The clFFT library is an OpenCL library implementation of discrete Fast Fourier Transforms. The library:
The FFT is an implementation of the Discrete Fourier Transform (DFT) that makes use of symmetries in the FFT definition to reduce the mathematical intensity required from O( \(N^2\)) to O( \( N \log N\)) when the sequence length, N, is the product of small prime factors. Currently, there is no standard API for FFT routines. Hardware vendors usually provide a set of high-performance FFTs optimized for their systems: no two vendors employ the same interfaces for their FFT routines. clFFT provides a set of FFT routines that are optimized for AMD graphics processors, and that are also functional across CPU and other compute devices.
clFFT supports transform sizes that are powers of 2, 3, 5, and 7. This means that the vector lengths can be a combination of powers of two, three, five, and seven; examples include \(2^7, 2^1*3^1, 3^2*5^4, 2^2*3^3*5^5\), up to the limit that the device can support.
Currently, there is an upper bound on the transform size that the library can support for certain transforms. This limit is \(2^{24}\) for real 1D single precision and \(2^{22}\) for real 1D double precision.
clFFT currently supports FFTs of (up to) three dimensions, given by the enum clfftDim. This enum is a required parameter of clfftCreateDefaultPlan() to create an initial plan, where a plan is the collection of (almost) all the parameters needed to specify an FFT computation. For more information about clFFT plans, see the section clFFT plans. Depending on the dimensionality that the client requests, clFFT uses the following formulations to compute the DFT:
\[ {\tilde{x}}_j = {{1}\over{scale}}\sum_{k=0}^{n-1}x_k\exp\left({\pm i}{{2\pi jk}\over{n}}\right)\hbox{ for } j=0,1,\ldots,n-1 \]

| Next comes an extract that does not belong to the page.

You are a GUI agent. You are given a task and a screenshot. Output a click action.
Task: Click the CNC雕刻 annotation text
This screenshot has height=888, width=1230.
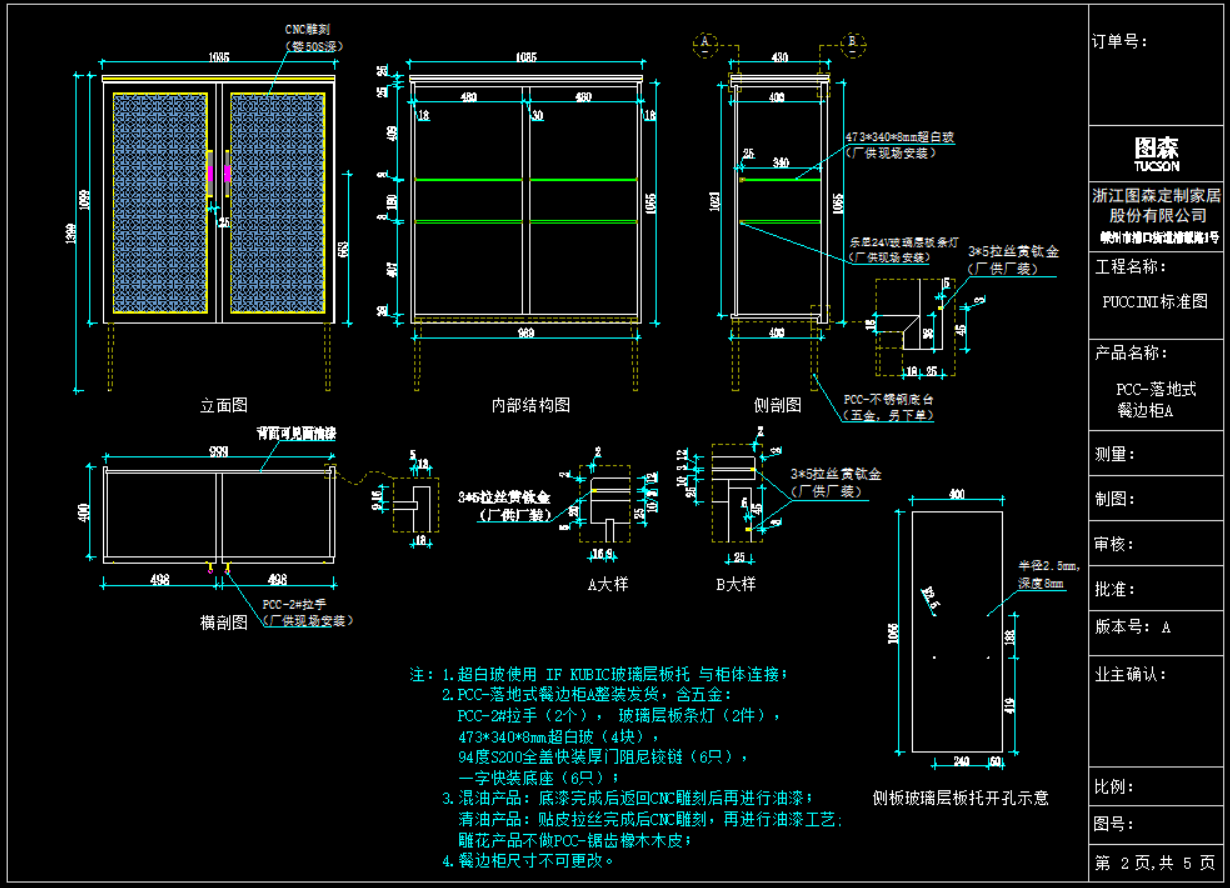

where, \(x_k\) are the complex data to be transformed, \(\tilde{x}_j\) are the transformed data, and the sign \(\pm\) determines the direction of the transform: \(-\) for forward and \(+\) for backward. Note that you must provide the scaling factor. By default, the scale is set to 1 for forward transforms, and \({{1}\over{N}}\) for backward transforms, where N is the size of transform.\[ {\tilde{x}}_{jk} = {{1}\over{scale}}\sum_{q=0}^{m-1}\sum_{r=0}^{n-1}x_{rq}\exp\left({\pm i} {{2\pi jr}\over{n}}\right)\exp\left({\pm i}{{2\pi kq}\over{m}}\right) \]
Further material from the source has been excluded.